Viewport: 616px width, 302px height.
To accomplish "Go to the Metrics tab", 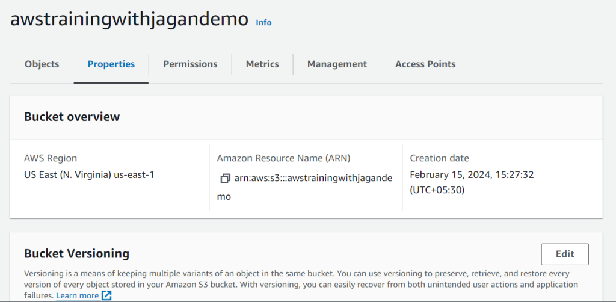I will (x=262, y=64).
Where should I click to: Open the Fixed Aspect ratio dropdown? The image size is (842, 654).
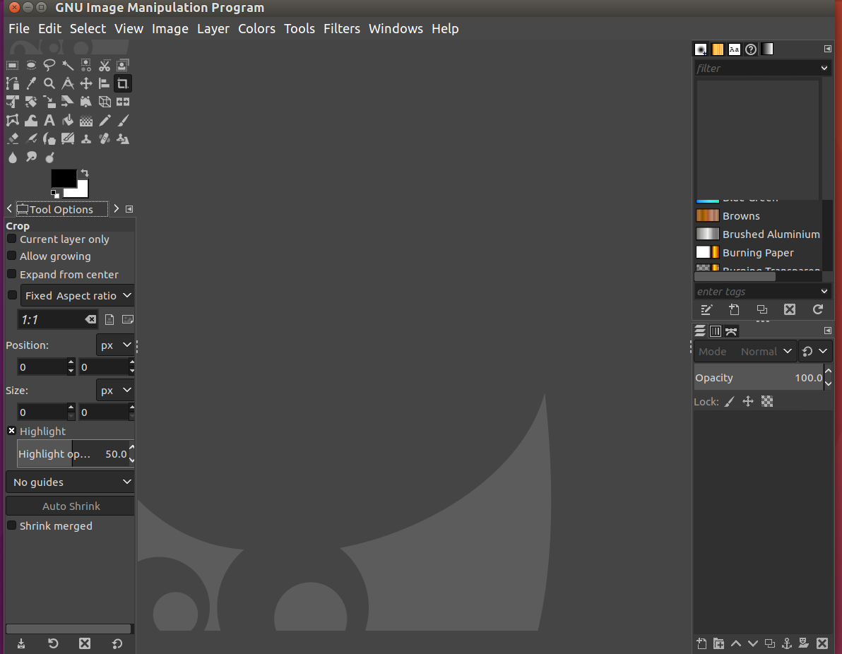pyautogui.click(x=77, y=296)
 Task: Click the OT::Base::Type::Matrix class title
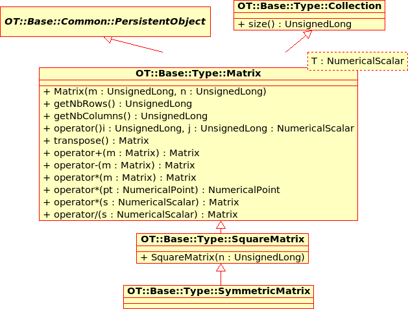pyautogui.click(x=198, y=74)
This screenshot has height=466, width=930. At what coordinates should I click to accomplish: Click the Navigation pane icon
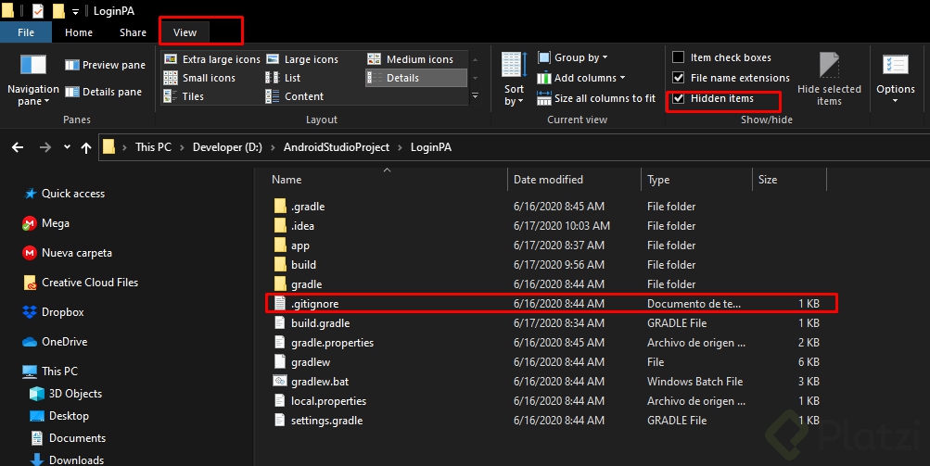click(x=33, y=67)
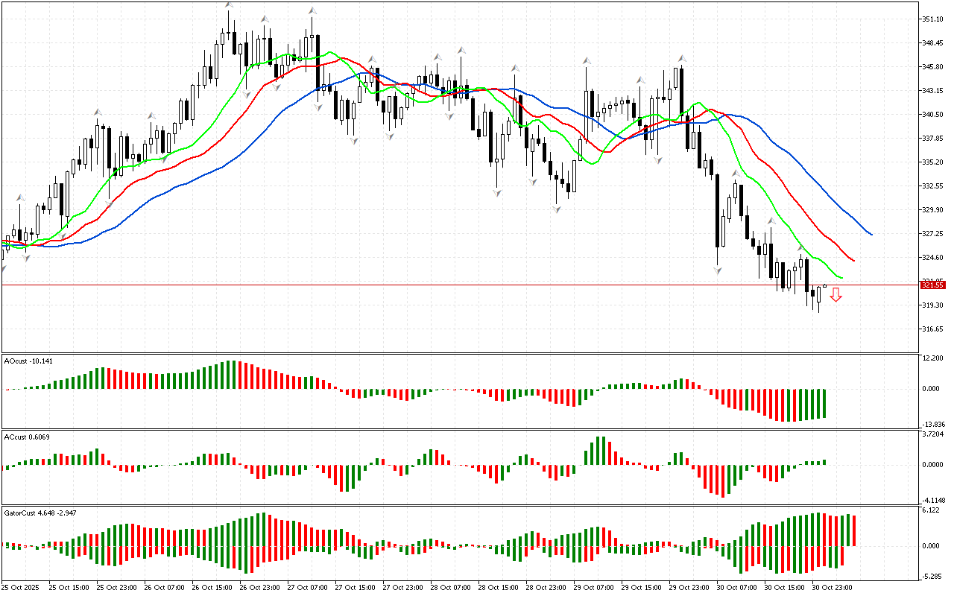Select the last up fractal before the red arrow
Viewport: 954px width, 596px height.
[x=801, y=247]
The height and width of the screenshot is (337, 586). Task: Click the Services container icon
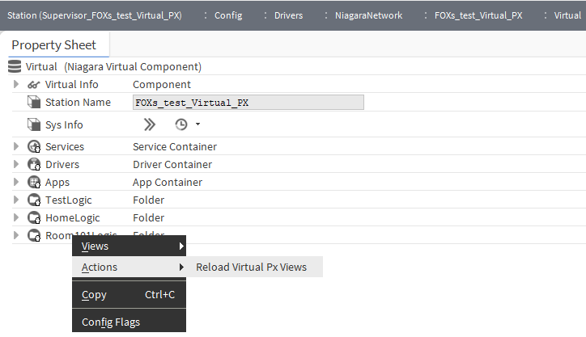point(34,147)
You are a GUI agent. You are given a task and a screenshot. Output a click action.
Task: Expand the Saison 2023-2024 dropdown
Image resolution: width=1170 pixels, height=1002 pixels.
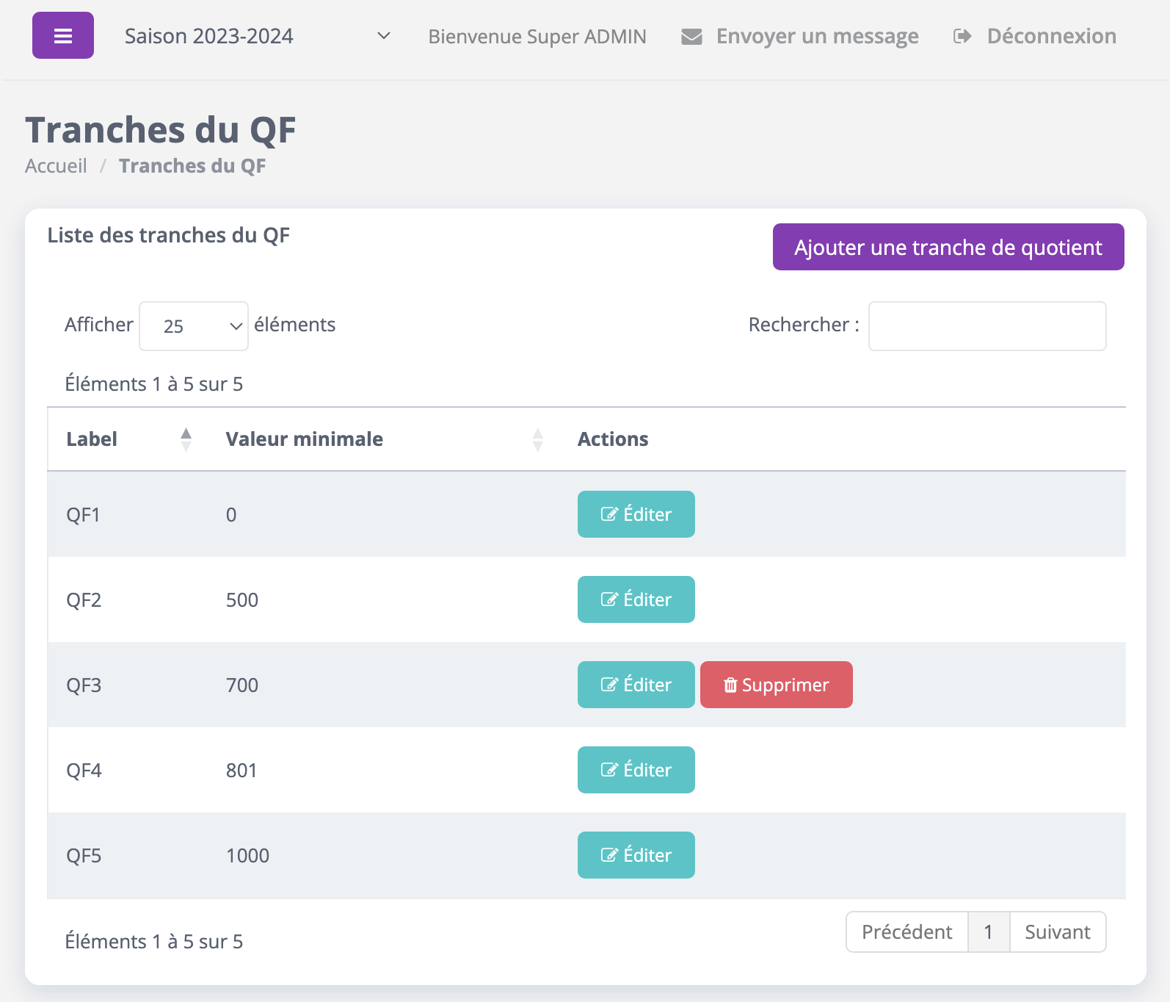point(256,36)
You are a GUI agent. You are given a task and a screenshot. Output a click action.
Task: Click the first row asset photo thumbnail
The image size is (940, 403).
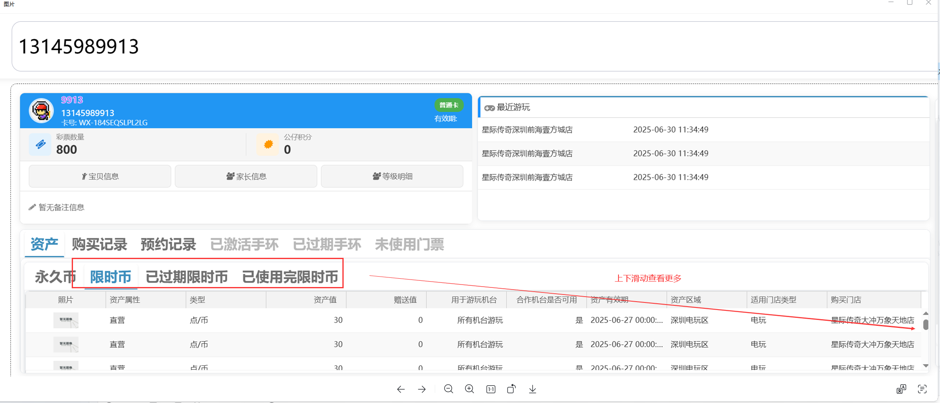pyautogui.click(x=66, y=320)
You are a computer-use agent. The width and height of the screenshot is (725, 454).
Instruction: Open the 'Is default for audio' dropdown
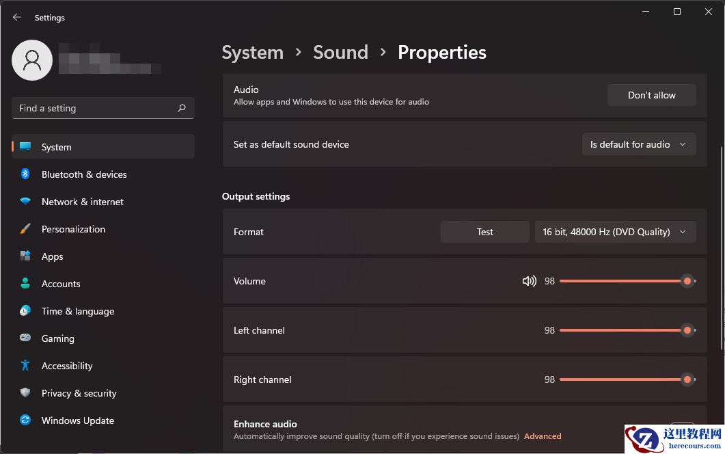[638, 144]
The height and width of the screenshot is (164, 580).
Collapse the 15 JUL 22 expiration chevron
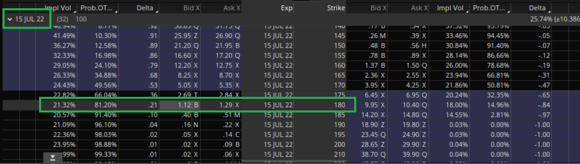9,19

Your task: Beginning with the line that contains "The height and width of the screenshot is (164, 580)." and ending with the last line of the data above, output those lines exactly and nothing more, without any pictures.

Exercise response:
The height and width of the screenshot is (164, 580).
Collapse the 15 JUL 22 expiration chevron
9,19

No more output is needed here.